Official Statistics

Winter Coronavirus (COVID-19) Infection Study: quality and methodology information

Updated 14 March 2024

Applies to England and Scotland

About this report

This report outlines the quality and methodology information (QMI) for the Winter Coronavirus (COVID-19) Infection Study official statistics published by UK Health Security Agency (UKHSA). This QMI report helps users understand the strengths and limitations of these statistics, ensuring UKHSA is compliant with the quality standards stated in the Code of Practice for Statistics.

About these statistics

The Winter Coronavirus (COVID-19) Infection Study (Winter CIS) is a joint UKHSA and Office for National Statistics (ONS) study. Winter CIS provides vital information on the epidemiology of SARS-CoV-2, the virus that causes COVID-19, and will help us understand the potential winter pressures on our health services.

Samples size

Winter CIS is a survey involving around 150,000 participants. Participants use lateral flow devices (LFDs) to test for SARS-CoV-2 and the results are reported to ONS who then make this data available to UKHSA for analysis.

Geographical coverage

Winter CIS includes participants from England and Scotland, reported by region, sex and age group.

Measures published

The prevalence and incidence rate and infection hospitalisation rate of SARS-CoV-2, the coronavirus that causes COVID-19.

Prevalence is the proportion of the population infected with the virus.

The incidence rate is the number of new SARS-CoV-2 infections that occur each day per 100,000 individuals.

The infection hospitalisation risk (IHR) is a measure of the risk of hospital admission given that an individual has been infected with the SARS-CoV-2 virus.

Publication frequency

The publication will be produced fortnightly except during public holidays. The first report was released on 21 December 2023 and will run until March 2024.

Quality summary

Winter CIS provides timely insight into the population level epidemiology of the SARS-CoV-2 virus. Estimates are published fortnightly and are made available in as near as real time as possible. UKHSA will usually publish about a week after the data was collected to allow for production and quality assurance.

The statistics generated from the data are estimates based on a sample from a survey and as with all estimates, there is inherent uncertainty. We quantify that uncertainty using credible intervals and publish the intervals so that users can understand the precision of the estimates. As we are unable to sample everyone in the population, we have recruited a cohort that would enable the production of reliable and timely estimates of prevalence and the infection incidence rate.

How to use these statistics

You can use these statistics:

  • to understand the proportion of the population in England and Scotland infected with SARS-CoV-2 (prevalence) at a particular point in time
  • to understand the rate of new SARS-CoV-2 infections per day (incidence rate) in England and Scotland at a particular point in time
  • to understand how prevalence varies over time by nation, region, and age groups
  • to understand how the incidence rate varies over time by nation, region, and age groups
  • to understand the average risk of hospitalisation given that an individual has been infected with the SARS-CoV-2 virus by age group

You should not use these statistics:

  • to compare this study with the previous COVID-19 Infection Survey (CIS), which ran from 2020 to 2023, because the 2 studies used different diagnostic tests and statistical methods, therefore the results are not comparable
  • for unweighted positivity rates of SARS-CoV-2; instead use the ONS statistics on positivity

What you need to know about the statistics

These statistics rely on data collected from a survey. There is always a degree of uncertainty when using surveys to estimate the characteristics of the population. UKHSA will report the median, with corresponding credible intervals. This approach indicates the level of uncertainty associated with an estimate and helps users decide how precise it is. For further information, the ONS has published more details on the subject of uncertainty in surveys.

Collected data entries
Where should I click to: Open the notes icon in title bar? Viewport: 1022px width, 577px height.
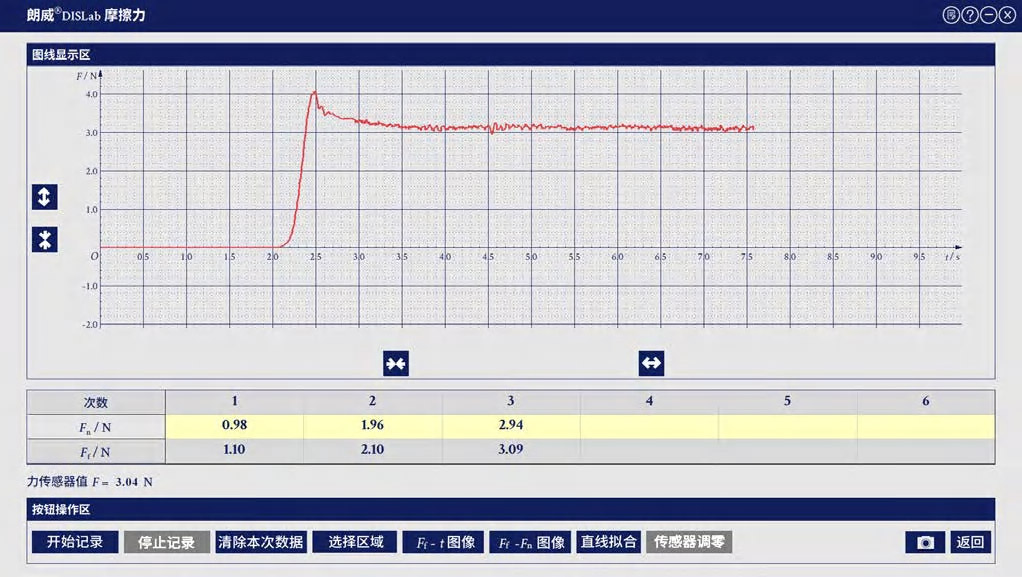click(x=951, y=15)
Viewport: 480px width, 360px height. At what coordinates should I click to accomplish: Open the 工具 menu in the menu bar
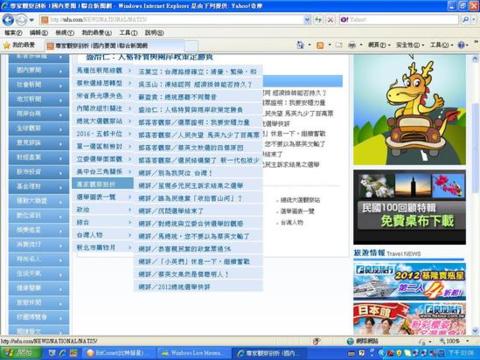[x=128, y=33]
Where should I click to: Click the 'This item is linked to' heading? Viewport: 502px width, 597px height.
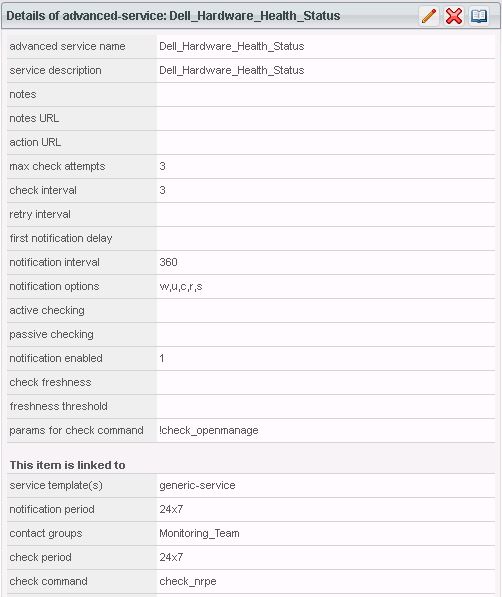click(x=67, y=465)
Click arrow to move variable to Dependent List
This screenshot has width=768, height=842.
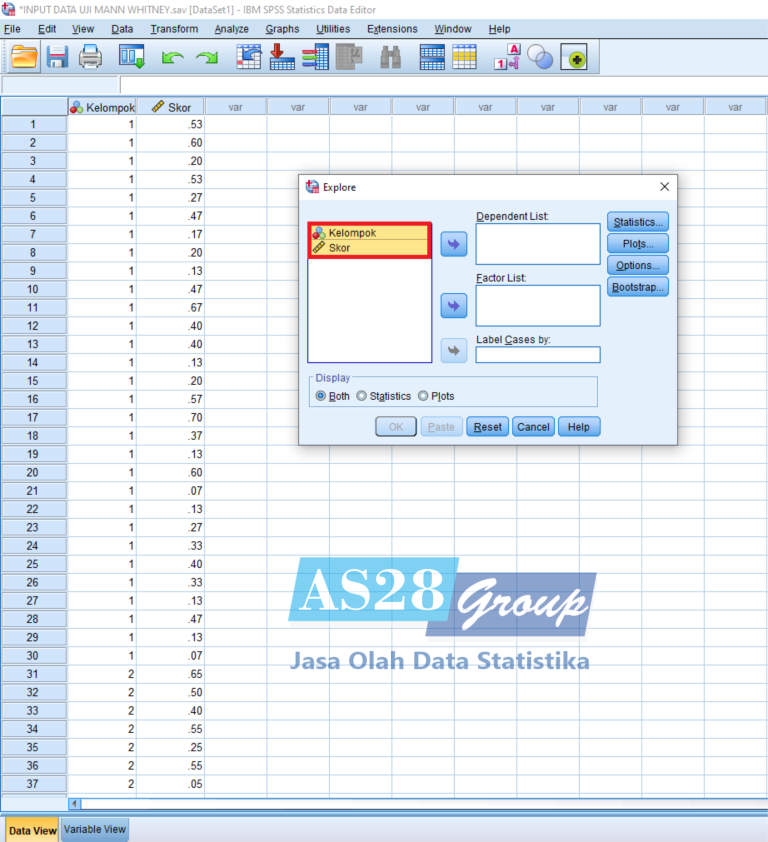tap(454, 244)
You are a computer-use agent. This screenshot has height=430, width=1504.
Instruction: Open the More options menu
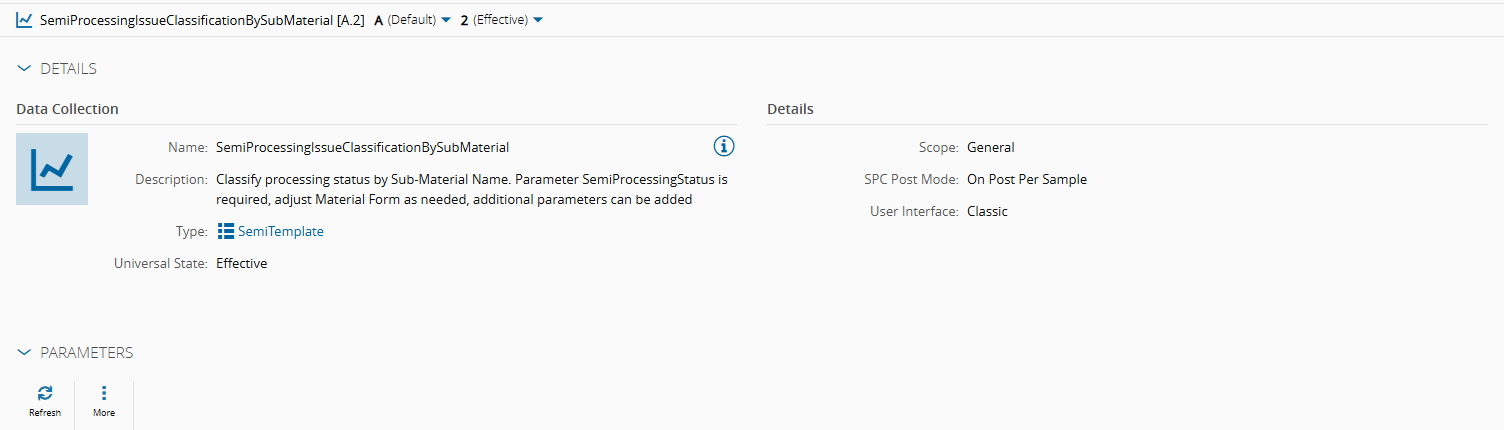pos(104,394)
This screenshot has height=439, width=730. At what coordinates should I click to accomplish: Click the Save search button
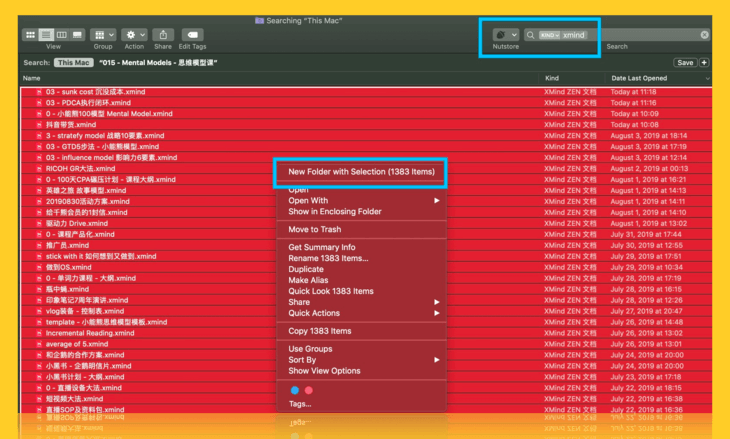[x=685, y=62]
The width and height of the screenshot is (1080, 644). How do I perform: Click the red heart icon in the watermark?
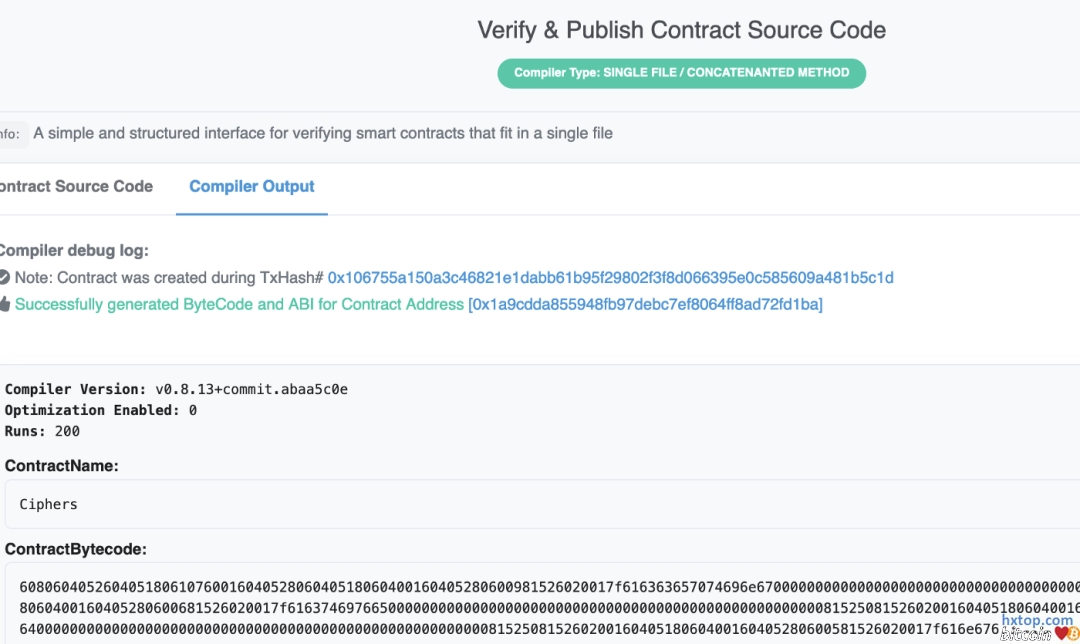1060,633
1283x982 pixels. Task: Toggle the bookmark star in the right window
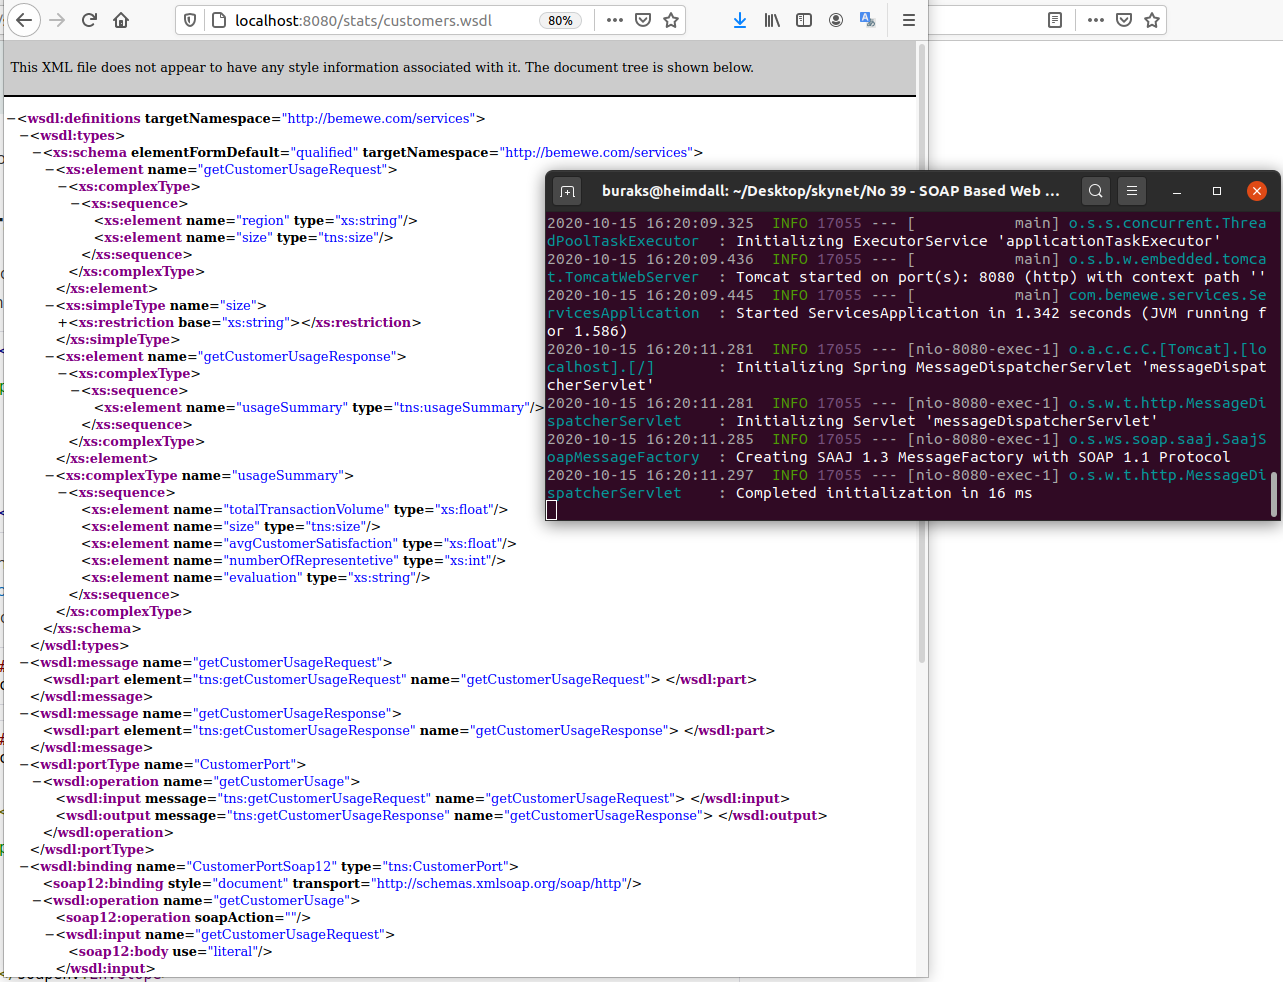pyautogui.click(x=1151, y=19)
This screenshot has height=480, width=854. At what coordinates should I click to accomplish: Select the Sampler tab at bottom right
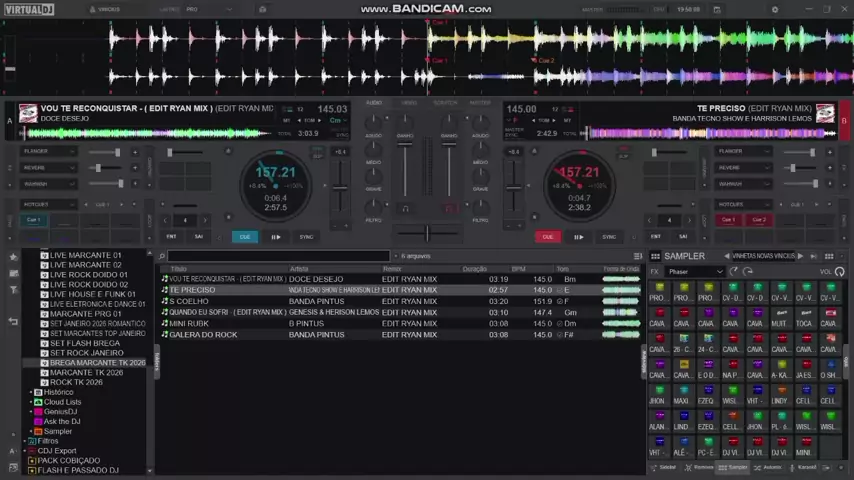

Exercises to complete:
**1)** In two sentences, what does the Winter CIS methodology text say about the study and its statistics?
**2)** Answer these questions from the Winter CIS methodology text, marking each answer to match its question:
(a) About how many participants does the survey involve?
(b) On what date was the first report released?
(c) About how long after data collection does UKHSA usually publish?
**3)** Reproduce the Winter CIS methodology text between "You should not" and "uncertainty in surveys.", inclusive.

Results:
**1)** The Winter Coronavirus (COVID-19) Infection Study is a joint UKHSA and ONS survey of around 150,000 participants in England and Scotland, who use lateral flow devices to test for SARS-CoV-2. It publishes fortnightly estimates of prevalence, incidence rate and infection hospitalisation risk, with medians and credible intervals to show uncertainty, and its results should not be compared with the earlier COVID-19 Infection Survey because the two studies used different diagnostic tests and statistical methods.

**2)**
(a) Around 150,000
(b) 21 December 2023
(c) About a week

**3)**
You should not use these statistics:

  • to compare this study with the previous COVID-19 Infection Survey (CIS), which ran from 2020 to 2023, because the 2 studies used different diagnostic tests and statistical methods, therefore the results are not comparable
  • for unweighted positivity rates of SARS-CoV-2; instead use the ONS statistics on positivity

What you need to know about the statistics

These statistics rely on data collected from a survey. There is always a degree of uncertainty when using surveys to estimate the characteristics of the population. UKHSA will report the median, with corresponding credible intervals. This approach indicates the level of uncertainty associated with an estimate and helps users decide how precise it is. For further information, the ONS has published more details on the subject of uncertainty in surveys.